The Supreme Court has held that, for the Commission, claims are not tolled by the time it may take the agency to discover the underlying conduct.5 Accordingly, the Commission’s Enforcement Division often asks parties under investigation to execute written agreements designed to extend the time the Commission has to commence an action. In recent years, Enforcement Division leadership has noted that the staff are “keenly focused” on matters where the Commission may face expiring statutes of limitations.6

The Second Circuit’s Fowler Decision

SEC v. Fowler marks the first time the Second Circuit has directly addressed a defendant’s challenge to his own agreement to extend the SEC’s time limit to commence an enforcement action, based on the following text from 28 U.S.C. § 2462: “an action . . . shall not be entertained unless commenced within five years from the date when the claim first accrued.”

Fowler arises from a Commission investigation that began in 2014, concerning a registered representative’s allegedly unsuitable trading strategies in several customer accounts.7 In January 2017, the SEC sued the registered representative, Donald Fowler, in district court, alleging a scheme of conduct that began in March 2011. Thus, ordinarily, the five-year limitations period would have expired in March 2016. During the investigation, however, Fowler and the SEC staff executed two tolling agreements, memorializing their intent to toll the limitations period through February 28, 2017.
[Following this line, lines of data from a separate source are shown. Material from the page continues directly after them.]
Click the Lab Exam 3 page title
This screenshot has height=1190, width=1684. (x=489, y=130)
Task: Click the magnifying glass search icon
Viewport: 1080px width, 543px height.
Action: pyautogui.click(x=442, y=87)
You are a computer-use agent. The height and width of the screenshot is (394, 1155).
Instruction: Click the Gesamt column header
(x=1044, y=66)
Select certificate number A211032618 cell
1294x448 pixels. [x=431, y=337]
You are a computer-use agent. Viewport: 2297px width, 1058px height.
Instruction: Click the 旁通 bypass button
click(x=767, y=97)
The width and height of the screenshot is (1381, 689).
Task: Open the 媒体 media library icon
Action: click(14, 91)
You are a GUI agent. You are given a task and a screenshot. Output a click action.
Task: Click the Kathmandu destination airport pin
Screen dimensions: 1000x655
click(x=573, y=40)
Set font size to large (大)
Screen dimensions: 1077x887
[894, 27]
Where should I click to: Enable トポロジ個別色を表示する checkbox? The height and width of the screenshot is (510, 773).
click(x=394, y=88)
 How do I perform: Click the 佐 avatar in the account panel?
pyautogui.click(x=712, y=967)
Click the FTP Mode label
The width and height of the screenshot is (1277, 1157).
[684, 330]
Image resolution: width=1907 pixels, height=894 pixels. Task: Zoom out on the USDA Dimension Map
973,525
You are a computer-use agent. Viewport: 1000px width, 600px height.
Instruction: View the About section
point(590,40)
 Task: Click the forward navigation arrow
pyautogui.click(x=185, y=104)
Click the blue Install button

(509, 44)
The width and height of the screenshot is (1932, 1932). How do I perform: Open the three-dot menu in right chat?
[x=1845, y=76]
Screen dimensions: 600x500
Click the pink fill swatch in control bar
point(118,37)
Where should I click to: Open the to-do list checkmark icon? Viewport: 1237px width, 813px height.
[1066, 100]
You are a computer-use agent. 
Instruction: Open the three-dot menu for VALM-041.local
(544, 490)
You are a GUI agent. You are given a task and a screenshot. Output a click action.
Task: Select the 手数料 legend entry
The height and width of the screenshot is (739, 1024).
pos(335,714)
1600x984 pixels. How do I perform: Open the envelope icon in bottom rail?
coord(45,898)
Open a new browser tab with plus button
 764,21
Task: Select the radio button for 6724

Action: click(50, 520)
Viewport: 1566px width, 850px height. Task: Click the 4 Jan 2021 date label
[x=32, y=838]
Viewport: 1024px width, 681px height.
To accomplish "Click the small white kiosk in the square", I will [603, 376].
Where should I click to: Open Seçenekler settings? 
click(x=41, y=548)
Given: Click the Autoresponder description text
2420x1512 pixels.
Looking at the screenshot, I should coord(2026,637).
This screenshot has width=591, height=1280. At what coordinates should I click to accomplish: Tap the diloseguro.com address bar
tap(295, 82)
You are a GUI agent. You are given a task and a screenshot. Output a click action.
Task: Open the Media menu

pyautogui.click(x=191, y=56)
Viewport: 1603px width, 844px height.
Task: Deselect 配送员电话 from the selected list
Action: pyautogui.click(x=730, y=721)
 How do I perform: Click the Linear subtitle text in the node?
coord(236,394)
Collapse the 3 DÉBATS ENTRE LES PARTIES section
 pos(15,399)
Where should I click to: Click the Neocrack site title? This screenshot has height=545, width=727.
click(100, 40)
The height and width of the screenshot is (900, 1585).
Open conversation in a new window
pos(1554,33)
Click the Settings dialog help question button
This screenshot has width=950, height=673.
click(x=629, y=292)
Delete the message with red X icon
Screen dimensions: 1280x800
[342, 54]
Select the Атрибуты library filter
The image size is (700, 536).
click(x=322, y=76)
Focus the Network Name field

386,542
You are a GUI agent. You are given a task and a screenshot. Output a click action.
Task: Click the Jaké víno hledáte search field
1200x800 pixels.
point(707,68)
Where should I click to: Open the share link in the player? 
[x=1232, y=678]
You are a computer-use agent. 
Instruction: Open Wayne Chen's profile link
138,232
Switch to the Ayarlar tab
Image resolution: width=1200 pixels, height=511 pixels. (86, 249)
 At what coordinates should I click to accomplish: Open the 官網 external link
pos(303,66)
After losing at trial, Fowler appealed on several grounds, including that “the relevant five-year statute of limitations for SEC enforcement actions, 28 U.S.C. § 2462, is jurisdictional and could not be tolled by agreement between the parties.”8 In short, Fowler contended that because section 2462 provides that such actions “shall not be entertained” more than five years after the relevant claim first accrues, Congress had divested the district court’s authority to hear the enforcement action – i.e., regardless of any tolling agreement he may have entered.9 In particular, Fowler cited a 1948 change in the relevant statute of limitations, which previously stated that “[n]o suit or prosecution . . . shall be maintained” beyond the five year period, rather than, as the statute currently reads, providing that such action “shall not be entertained.”10

The Second Circuit rejected Fowler’s argument, holding that “§ 2462 is a nonjurisdictional statute of limitations, that the parties’ tolling agreement was enforceable, and that the District Court had the authority to hear [Fowler’s] case.”11 The court held Fowler’s argument to a “high bar,” observing that filing deadlines ordinarily “‘should not be described as jurisdictional’ absent a ‘clear indication that Congress wanted the rule to be jurisdictional.’”12 The court was unpersuaded that Congress’s 1948 revision to the statute signaled its intent to add a jurisdictional element to the filing deadline, relying in part on a 1947 House Committee report calling the revision “[c]hanges . . . in phraseology’ only.”13

Implications for SEC Enforcement Investigations

When the Enforcement Division asks a party under investigation to execute a tolling agreement, it typically relies on a standard agreement that includes broad language designed to reach any type of sanction or relief, including, penalties and disgorgement. Fowler, which addressed and turned on language in 28 U.S.C. § 2462, remains relevant only to the tolling of claims seeking penalties. The decision did not address any arguments as to the permissibility of agreements with the SEC to toll claims governed by the new January 2021 limitations provisions for disgorgement and equitable remedies. Still, in practice, the Enforcement Division pursues penalty and non-penalty claims in the same proceedings, meaning Fowler will likely inform (and embolden) the Enforcement Division’s decision to request tolling agreements, which allow for lengthier proceedings and create increased exposure to penalties.